Amid all of this controversy comes an ironic twist: Adult games are exceedingly popular on Steam. Two of Steam’s top monthly games for July were adult anime titles, including the highly anticipated English version of Custom Order Maid 3D2: It’s a Night Magic. The month before, 18+ game Koikatsu Party ranked among Steam’s most popular titles as well. But despite a clear financial interest in NSFW material, adult developers have no idea why Steam bans the games it bans and keeps the game it keeps.
Protecting adult content creators is a fundamental cornerstone in the fight for online free expression. But when Steam simultaneously profits off adult games while randomly approving and then pulling a game like Taimanin Asagi, it sets a hazy precedent for the future. Like Patreon’s NSFW content purge, pulling a series like Taimanin Asagi could lead to the removal of indie and queer adult games, too.

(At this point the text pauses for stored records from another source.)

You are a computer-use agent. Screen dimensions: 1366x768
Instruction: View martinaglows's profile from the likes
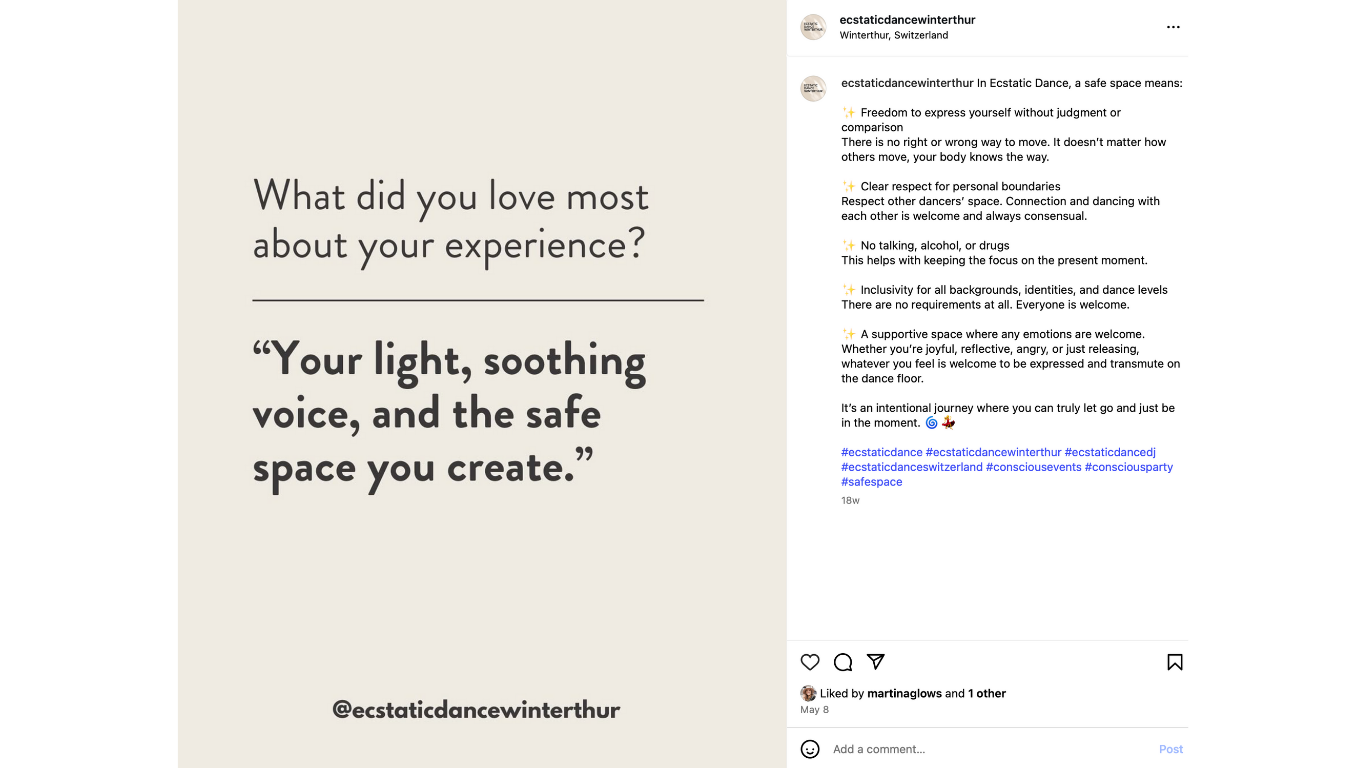point(904,693)
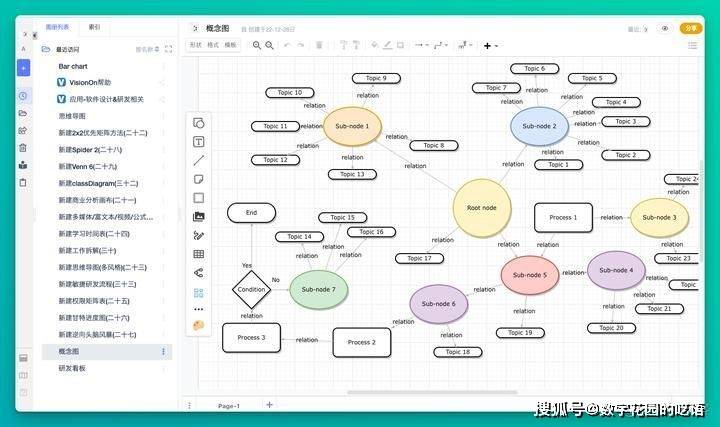Insert a table from the shape palette
The image size is (720, 427).
coord(198,254)
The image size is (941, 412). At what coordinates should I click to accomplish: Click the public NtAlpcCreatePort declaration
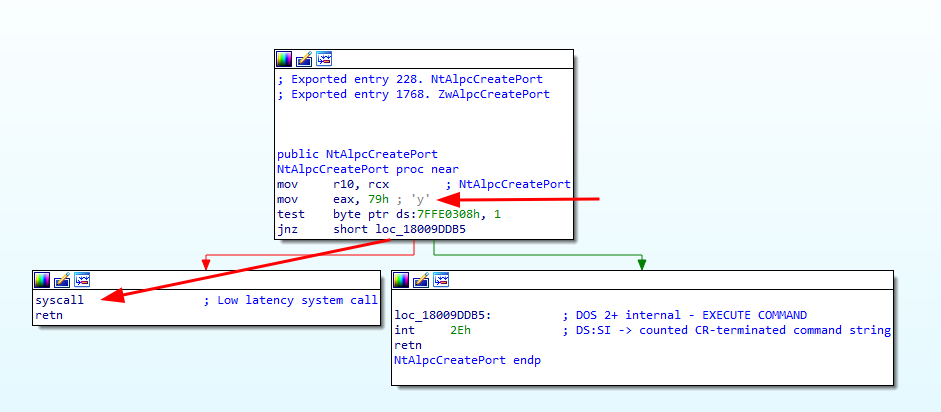pos(357,155)
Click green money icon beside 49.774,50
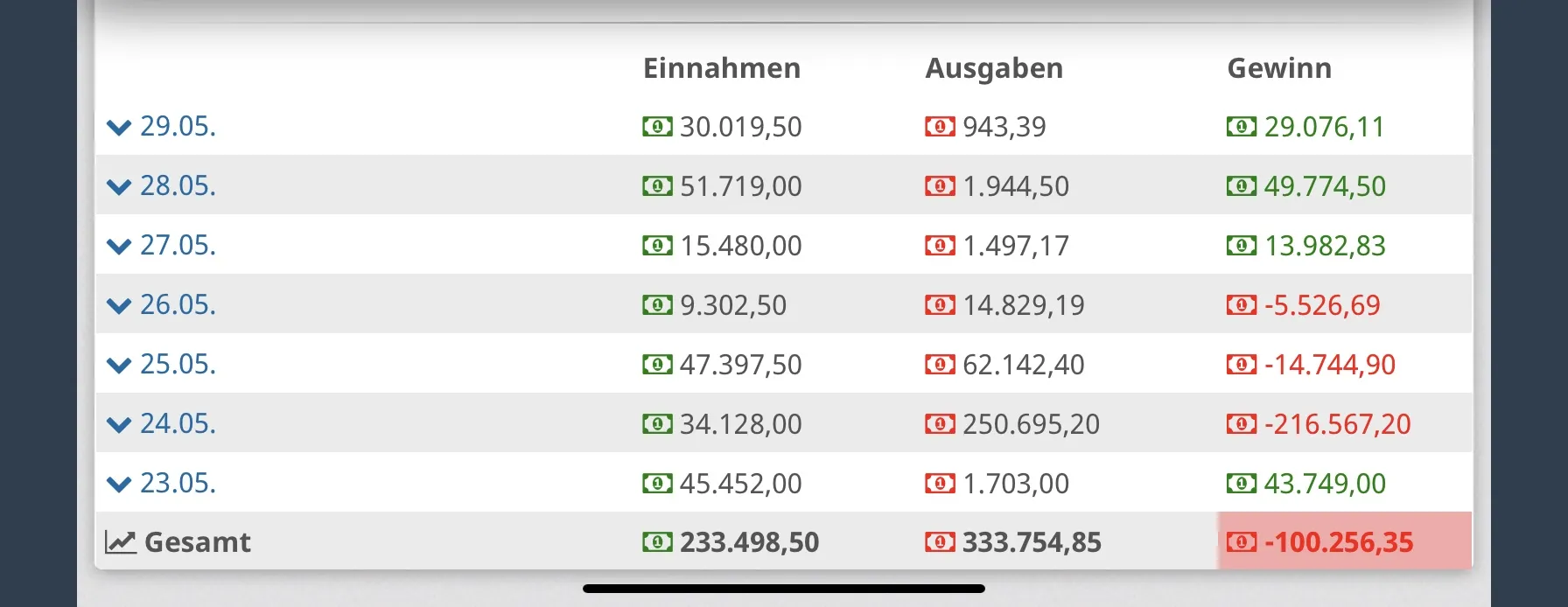This screenshot has height=607, width=1568. pyautogui.click(x=1241, y=186)
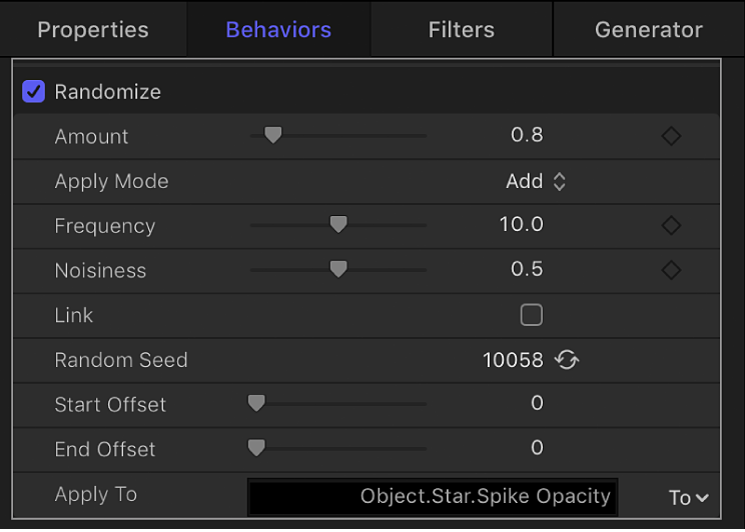Viewport: 745px width, 532px height.
Task: Click the Amount slider handle
Action: pos(272,136)
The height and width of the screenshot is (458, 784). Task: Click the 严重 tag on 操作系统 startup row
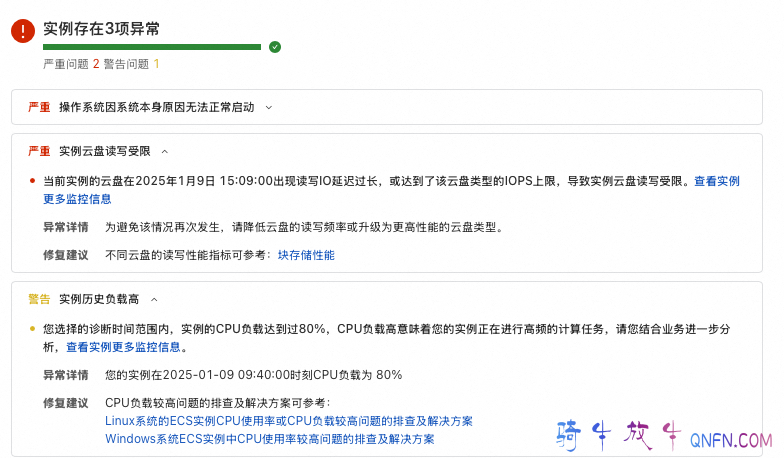(39, 107)

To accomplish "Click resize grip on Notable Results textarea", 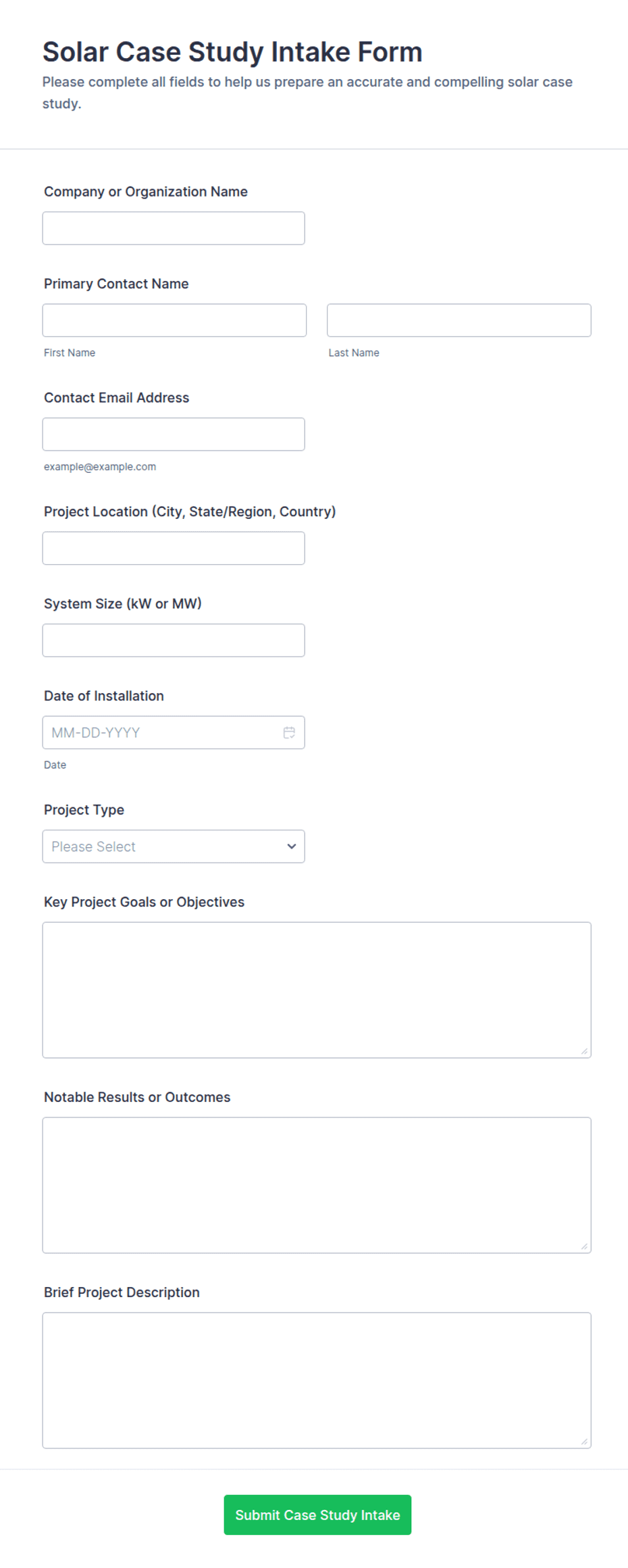I will [585, 1246].
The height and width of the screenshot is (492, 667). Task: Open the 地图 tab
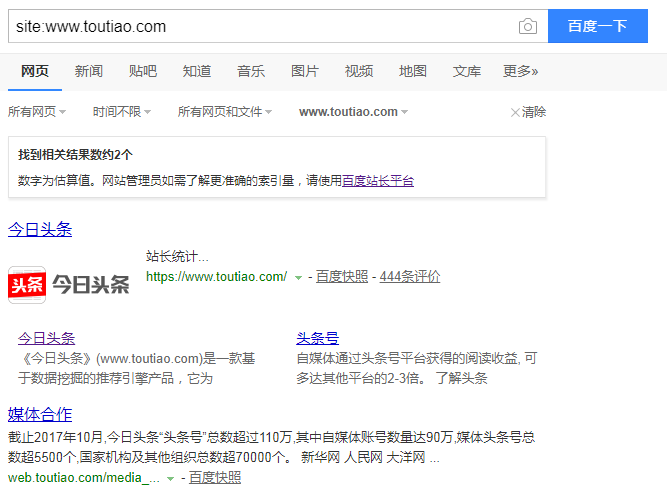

This is particularly true for the latter, which regularly feature BDSM, fetishism, noncon, and dubcon while exploring queer sexuality. Christine Love’s lesbian visual novel Ladykiller in a Bind, for example, notoriously features deception and intrigue as part of the game’s sexual appeal. Two scenes even lean toward nonconsent.
In Lupiesoft’s case, Taosym says he will “have to rethink almost everything” because his company relies so strongly on Steam. That means creating PG-13 games alongside adult titles just to stay afloat. “People who do work in adult content are far more vulnerable and do not have access to the same advocacy tools other groups have,” he said. “It’ll start small, but I feel that slowly Valve will get more and more restrictive on indie games until to compete you need huge advertising budgets.”